__EXERCISE PROMPT__
Rewrite the lines from the line with "Terms (699, 1324)" to the line with "Careers (57, 1052)", replacing "Visit our" with "Go to our" and leaving everything else unchanged.
════════════════════
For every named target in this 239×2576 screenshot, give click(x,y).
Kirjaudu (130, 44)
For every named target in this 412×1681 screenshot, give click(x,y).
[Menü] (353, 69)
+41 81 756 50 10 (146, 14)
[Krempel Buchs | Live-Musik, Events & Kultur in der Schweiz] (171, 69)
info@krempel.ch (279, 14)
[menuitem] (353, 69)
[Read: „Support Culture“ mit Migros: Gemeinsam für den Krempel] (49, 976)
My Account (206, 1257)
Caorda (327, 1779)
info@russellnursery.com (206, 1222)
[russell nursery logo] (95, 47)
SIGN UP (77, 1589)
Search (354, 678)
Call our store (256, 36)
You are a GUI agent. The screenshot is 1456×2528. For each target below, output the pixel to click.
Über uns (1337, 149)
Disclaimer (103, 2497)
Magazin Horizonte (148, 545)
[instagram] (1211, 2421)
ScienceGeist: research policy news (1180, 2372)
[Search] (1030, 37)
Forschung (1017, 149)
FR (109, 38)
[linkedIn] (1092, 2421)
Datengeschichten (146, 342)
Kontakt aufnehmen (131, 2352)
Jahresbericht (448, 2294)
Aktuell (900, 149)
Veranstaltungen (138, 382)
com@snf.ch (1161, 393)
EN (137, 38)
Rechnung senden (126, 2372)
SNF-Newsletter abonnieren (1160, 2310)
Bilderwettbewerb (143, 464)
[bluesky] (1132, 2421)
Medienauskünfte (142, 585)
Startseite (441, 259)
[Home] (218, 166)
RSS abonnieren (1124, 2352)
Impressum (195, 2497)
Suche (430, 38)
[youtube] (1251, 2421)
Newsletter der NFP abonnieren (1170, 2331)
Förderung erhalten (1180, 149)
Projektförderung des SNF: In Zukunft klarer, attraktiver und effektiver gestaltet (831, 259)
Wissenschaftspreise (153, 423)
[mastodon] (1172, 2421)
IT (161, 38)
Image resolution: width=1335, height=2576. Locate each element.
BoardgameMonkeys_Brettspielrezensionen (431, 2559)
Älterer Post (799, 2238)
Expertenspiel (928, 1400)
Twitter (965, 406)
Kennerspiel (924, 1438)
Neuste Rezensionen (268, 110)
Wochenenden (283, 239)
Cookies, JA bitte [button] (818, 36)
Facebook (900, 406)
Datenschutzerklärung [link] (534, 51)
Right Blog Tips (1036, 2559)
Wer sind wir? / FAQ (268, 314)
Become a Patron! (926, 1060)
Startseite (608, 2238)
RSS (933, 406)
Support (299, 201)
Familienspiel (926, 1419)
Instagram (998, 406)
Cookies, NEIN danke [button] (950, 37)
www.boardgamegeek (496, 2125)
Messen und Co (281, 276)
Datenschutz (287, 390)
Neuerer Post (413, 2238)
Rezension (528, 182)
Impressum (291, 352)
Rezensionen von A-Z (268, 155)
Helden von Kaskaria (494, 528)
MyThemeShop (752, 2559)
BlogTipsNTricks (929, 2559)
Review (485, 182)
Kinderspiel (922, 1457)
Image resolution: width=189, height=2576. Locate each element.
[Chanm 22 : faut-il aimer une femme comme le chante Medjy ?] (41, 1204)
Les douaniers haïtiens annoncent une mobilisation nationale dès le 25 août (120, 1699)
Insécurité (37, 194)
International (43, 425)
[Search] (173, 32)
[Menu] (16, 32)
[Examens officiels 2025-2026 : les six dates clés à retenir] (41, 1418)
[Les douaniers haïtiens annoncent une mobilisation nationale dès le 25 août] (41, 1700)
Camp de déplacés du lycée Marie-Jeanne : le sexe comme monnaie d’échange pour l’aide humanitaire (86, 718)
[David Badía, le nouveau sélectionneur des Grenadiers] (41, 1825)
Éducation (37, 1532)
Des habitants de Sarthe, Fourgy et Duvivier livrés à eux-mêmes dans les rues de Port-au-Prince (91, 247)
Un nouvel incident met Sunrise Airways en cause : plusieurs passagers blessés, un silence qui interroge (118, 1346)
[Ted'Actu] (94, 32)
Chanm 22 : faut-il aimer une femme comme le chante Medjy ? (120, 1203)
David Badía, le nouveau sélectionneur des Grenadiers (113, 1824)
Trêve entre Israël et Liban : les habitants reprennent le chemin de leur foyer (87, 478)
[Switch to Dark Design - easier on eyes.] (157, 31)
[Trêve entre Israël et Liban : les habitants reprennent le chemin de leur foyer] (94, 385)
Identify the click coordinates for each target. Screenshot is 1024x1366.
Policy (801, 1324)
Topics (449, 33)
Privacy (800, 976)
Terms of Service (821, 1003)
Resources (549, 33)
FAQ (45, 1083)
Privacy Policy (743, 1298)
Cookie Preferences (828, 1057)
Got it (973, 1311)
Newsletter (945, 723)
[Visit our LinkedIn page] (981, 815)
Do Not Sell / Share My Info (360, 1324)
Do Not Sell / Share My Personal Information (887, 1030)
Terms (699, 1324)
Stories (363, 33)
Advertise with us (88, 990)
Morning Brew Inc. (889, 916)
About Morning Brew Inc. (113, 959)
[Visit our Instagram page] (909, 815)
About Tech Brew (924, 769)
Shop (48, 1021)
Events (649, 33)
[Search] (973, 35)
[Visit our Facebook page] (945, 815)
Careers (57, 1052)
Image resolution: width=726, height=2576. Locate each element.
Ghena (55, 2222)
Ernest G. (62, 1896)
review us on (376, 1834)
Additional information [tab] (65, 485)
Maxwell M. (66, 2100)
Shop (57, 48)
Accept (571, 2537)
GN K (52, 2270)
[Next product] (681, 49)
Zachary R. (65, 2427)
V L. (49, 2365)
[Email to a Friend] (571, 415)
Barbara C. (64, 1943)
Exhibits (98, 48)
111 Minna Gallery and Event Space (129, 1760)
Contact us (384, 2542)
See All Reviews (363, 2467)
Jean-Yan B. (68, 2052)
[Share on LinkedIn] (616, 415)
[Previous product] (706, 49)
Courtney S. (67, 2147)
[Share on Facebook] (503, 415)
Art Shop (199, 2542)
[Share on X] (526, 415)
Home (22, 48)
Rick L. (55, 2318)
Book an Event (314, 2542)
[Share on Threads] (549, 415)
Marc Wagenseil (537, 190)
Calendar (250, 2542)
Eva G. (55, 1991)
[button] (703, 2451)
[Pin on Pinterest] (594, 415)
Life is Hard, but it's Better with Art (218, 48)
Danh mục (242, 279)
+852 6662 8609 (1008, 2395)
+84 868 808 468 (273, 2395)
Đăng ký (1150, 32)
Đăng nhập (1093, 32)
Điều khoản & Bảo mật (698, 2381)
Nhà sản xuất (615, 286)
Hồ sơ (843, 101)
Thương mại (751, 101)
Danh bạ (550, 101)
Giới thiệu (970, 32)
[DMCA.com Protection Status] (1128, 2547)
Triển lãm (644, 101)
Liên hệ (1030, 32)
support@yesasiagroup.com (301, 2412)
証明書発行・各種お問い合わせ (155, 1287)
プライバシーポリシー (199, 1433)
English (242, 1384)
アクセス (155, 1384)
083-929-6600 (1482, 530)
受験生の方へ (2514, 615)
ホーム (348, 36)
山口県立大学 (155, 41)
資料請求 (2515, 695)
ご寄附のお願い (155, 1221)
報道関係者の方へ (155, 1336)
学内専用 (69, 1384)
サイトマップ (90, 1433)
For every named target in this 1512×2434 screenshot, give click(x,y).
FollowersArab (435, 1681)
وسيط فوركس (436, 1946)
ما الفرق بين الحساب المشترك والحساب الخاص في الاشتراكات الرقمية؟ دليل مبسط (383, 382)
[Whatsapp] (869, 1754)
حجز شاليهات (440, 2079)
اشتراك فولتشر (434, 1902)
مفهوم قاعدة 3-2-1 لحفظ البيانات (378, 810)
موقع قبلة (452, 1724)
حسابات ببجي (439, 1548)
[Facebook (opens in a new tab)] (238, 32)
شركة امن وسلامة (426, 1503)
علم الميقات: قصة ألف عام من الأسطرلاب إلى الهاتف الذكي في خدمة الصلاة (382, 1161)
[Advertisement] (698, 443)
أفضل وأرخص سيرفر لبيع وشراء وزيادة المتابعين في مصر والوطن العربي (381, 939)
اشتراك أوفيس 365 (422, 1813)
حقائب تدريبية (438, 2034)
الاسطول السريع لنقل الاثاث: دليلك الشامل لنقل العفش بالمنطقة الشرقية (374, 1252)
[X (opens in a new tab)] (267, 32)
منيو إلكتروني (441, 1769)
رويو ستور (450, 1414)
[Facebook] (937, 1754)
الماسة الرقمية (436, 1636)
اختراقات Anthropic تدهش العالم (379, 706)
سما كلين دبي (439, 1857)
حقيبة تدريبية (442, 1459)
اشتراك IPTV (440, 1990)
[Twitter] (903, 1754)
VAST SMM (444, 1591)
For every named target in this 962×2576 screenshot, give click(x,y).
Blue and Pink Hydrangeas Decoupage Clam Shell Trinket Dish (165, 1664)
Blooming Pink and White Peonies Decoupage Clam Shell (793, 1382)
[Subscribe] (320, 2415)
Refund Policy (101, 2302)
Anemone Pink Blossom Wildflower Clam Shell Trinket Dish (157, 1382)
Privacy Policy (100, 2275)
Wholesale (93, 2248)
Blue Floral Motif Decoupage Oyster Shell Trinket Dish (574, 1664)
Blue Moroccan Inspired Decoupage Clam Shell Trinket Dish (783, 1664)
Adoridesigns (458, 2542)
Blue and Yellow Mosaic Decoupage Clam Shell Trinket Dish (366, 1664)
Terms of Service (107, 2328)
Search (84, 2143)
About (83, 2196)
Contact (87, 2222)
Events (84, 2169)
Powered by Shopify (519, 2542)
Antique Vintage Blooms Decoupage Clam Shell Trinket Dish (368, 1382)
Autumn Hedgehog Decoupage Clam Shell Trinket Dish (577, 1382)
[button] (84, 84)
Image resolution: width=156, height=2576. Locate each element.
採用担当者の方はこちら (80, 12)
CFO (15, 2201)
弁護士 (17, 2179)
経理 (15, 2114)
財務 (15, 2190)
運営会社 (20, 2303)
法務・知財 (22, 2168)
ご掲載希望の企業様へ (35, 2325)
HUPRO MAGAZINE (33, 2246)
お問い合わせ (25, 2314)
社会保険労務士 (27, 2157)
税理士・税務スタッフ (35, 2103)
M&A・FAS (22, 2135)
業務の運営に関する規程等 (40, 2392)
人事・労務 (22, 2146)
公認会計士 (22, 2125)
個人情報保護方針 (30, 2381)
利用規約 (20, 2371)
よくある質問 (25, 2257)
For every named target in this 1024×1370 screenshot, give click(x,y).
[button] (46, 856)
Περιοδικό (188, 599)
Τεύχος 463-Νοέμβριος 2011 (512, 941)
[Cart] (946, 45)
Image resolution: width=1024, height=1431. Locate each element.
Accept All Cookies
════════════════════
__COMPLETE RESPONSE__
Terms (699, 1324)
Stories (363, 33)
Advertise with us (88, 990)
Morning Brew Inc. (889, 916)
About Morning Brew Inc. (113, 959)
[Go to our Instagram page] (909, 815)
About Tech Brew (924, 769)
Shop (48, 1021)
Events (649, 33)
[Search] (973, 35)
[Go to our Facebook page] (945, 815)
Careers (57, 1052)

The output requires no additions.